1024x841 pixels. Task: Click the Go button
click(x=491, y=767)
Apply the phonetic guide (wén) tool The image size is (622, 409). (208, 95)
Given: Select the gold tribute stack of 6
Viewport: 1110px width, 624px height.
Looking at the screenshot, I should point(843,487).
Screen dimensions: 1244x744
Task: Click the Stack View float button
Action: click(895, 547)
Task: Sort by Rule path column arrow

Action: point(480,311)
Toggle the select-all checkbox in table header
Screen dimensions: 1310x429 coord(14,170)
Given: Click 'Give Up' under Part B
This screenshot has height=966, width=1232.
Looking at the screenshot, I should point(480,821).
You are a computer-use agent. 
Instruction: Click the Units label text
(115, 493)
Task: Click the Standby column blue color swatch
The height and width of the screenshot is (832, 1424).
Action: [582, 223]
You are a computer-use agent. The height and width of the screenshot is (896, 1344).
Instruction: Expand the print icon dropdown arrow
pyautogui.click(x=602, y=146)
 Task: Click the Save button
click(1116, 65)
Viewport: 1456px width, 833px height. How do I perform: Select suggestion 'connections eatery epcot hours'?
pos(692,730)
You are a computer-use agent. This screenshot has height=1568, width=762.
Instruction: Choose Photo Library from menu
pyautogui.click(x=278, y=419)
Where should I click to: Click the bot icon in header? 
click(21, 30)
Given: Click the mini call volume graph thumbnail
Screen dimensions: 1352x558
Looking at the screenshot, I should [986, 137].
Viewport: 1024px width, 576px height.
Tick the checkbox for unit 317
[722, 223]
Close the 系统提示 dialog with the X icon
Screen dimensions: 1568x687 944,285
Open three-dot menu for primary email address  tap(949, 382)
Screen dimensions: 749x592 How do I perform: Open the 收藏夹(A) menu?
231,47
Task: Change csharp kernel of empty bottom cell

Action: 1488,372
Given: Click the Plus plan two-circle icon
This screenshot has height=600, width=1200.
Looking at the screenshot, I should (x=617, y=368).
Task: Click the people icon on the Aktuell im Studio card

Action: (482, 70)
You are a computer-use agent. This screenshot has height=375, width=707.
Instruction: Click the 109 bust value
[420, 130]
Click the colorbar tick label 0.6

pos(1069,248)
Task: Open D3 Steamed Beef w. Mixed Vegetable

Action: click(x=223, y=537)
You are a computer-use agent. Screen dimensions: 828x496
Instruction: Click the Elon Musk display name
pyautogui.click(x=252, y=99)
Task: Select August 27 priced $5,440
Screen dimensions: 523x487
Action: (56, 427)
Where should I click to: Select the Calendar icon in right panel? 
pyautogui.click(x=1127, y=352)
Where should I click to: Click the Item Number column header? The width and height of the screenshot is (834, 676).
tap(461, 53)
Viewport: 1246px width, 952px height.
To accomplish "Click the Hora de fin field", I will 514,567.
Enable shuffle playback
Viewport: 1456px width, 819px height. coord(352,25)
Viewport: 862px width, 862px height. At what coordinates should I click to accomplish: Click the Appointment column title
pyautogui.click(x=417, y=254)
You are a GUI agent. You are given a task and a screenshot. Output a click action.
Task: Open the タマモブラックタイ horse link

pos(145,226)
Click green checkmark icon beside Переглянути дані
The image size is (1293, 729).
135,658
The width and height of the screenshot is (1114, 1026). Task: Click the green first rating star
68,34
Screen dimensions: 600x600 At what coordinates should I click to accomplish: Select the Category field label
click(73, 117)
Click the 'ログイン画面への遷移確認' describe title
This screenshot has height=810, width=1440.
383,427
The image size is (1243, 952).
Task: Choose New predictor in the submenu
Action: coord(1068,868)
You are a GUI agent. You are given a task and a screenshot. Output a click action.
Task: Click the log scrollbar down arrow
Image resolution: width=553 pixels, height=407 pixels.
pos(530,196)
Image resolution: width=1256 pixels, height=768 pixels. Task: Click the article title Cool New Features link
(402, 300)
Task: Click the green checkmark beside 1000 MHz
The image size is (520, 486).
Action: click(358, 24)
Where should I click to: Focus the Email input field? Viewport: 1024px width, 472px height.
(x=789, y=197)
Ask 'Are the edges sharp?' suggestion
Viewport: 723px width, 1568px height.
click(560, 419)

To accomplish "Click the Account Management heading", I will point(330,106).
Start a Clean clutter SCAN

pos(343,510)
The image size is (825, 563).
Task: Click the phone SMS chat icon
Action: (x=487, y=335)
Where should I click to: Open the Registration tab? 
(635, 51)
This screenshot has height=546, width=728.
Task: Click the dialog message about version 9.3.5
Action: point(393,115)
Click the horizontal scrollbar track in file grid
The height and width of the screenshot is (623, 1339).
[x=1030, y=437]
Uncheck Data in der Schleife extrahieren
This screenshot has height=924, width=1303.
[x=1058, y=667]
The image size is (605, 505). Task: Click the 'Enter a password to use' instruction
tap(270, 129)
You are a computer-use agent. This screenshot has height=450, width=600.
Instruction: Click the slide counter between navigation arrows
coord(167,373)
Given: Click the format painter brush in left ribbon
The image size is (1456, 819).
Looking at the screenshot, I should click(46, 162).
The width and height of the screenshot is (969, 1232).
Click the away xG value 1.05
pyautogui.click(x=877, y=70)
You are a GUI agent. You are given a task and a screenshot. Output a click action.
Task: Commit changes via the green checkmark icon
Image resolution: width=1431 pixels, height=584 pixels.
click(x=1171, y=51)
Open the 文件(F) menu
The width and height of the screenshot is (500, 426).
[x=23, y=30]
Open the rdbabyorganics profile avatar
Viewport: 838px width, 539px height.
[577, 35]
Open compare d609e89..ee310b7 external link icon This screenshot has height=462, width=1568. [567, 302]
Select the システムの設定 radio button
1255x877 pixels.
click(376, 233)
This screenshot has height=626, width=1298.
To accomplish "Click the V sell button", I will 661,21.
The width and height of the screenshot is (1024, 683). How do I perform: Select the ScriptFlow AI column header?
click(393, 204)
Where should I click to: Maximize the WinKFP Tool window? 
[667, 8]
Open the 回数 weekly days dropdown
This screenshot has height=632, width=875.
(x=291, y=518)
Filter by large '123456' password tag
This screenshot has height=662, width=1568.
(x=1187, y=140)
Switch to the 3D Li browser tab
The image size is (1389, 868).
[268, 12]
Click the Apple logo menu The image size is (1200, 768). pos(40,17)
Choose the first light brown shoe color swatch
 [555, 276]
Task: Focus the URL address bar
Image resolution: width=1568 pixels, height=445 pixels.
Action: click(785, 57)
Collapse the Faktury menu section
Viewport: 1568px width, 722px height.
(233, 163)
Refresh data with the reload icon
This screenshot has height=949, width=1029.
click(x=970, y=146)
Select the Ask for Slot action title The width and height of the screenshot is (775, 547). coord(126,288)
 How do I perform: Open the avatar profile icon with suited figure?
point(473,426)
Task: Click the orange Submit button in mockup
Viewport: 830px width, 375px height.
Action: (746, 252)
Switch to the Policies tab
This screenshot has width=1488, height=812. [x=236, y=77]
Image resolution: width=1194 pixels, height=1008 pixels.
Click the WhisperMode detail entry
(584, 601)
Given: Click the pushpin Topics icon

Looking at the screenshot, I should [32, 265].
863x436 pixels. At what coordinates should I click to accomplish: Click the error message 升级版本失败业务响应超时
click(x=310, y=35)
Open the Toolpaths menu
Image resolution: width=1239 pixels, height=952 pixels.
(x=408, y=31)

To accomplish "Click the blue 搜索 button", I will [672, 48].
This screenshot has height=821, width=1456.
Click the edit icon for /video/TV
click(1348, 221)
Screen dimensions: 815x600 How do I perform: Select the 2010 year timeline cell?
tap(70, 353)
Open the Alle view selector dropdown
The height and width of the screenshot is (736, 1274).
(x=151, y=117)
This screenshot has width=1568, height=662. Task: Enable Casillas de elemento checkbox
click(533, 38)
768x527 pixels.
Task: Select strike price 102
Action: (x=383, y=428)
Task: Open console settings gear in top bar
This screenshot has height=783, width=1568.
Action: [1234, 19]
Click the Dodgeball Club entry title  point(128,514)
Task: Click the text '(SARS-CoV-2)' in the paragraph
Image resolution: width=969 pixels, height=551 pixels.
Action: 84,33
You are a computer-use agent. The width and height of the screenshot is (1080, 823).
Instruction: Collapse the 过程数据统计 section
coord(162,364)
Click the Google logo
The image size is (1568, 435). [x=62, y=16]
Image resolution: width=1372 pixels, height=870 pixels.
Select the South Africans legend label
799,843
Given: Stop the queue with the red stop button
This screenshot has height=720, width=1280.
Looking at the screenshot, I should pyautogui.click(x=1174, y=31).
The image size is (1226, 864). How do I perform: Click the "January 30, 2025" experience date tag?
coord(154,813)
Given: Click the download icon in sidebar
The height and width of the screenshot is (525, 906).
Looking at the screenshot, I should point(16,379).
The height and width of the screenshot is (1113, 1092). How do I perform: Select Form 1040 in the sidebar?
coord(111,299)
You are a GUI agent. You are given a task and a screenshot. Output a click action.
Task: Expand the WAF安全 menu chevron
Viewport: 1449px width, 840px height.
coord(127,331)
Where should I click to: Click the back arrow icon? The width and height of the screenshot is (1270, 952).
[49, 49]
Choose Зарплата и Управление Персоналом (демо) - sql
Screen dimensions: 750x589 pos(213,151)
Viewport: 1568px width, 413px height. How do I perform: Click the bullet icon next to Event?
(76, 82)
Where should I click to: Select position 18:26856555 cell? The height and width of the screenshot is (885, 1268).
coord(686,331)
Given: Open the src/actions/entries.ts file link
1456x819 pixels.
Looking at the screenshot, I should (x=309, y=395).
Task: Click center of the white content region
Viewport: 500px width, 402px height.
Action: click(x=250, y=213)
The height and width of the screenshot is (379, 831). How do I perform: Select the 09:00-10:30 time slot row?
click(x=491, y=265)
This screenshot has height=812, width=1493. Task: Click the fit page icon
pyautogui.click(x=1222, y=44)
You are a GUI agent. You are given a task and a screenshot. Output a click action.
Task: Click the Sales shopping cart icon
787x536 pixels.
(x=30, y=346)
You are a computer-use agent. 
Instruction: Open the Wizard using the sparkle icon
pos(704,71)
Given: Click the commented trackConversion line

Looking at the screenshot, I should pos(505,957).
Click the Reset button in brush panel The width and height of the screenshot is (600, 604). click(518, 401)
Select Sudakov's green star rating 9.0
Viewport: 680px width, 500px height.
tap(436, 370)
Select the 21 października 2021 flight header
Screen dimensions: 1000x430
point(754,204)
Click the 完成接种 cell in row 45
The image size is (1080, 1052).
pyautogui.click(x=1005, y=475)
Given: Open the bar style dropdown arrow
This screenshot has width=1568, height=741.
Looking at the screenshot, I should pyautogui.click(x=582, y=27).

■ **Instructions for the task**: Copy the records above without changes, from the line with "Given: Click the download icon in sidebar" to the line with "click(x=491, y=265)", including both of those lines.

■ **Right answer**:
Given: Click the download icon in sidebar
The height and width of the screenshot is (525, 906).
Looking at the screenshot, I should point(16,379).
The height and width of the screenshot is (1113, 1092). How do I perform: Select Form 1040 in the sidebar?
coord(111,299)
You are a GUI agent. You are given a task and a screenshot. Output a click action.
Task: Expand the WAF安全 menu chevron
Viewport: 1449px width, 840px height.
coord(127,331)
Where should I click to: Click the back arrow icon? The width and height of the screenshot is (1270, 952).
[49, 49]
Choose Зарплата и Управление Персоналом (демо) - sql
Screen dimensions: 750x589 pos(213,151)
Viewport: 1568px width, 413px height. How do I perform: Click the bullet icon next to Event?
(76, 82)
Where should I click to: Select position 18:26856555 cell? The height and width of the screenshot is (885, 1268).
coord(686,331)
Given: Open the src/actions/entries.ts file link
1456x819 pixels.
Looking at the screenshot, I should (x=309, y=395).
Task: Click center of the white content region
Viewport: 500px width, 402px height.
Action: click(x=250, y=213)
The height and width of the screenshot is (379, 831). How do I perform: Select the 09:00-10:30 time slot row?
click(x=491, y=265)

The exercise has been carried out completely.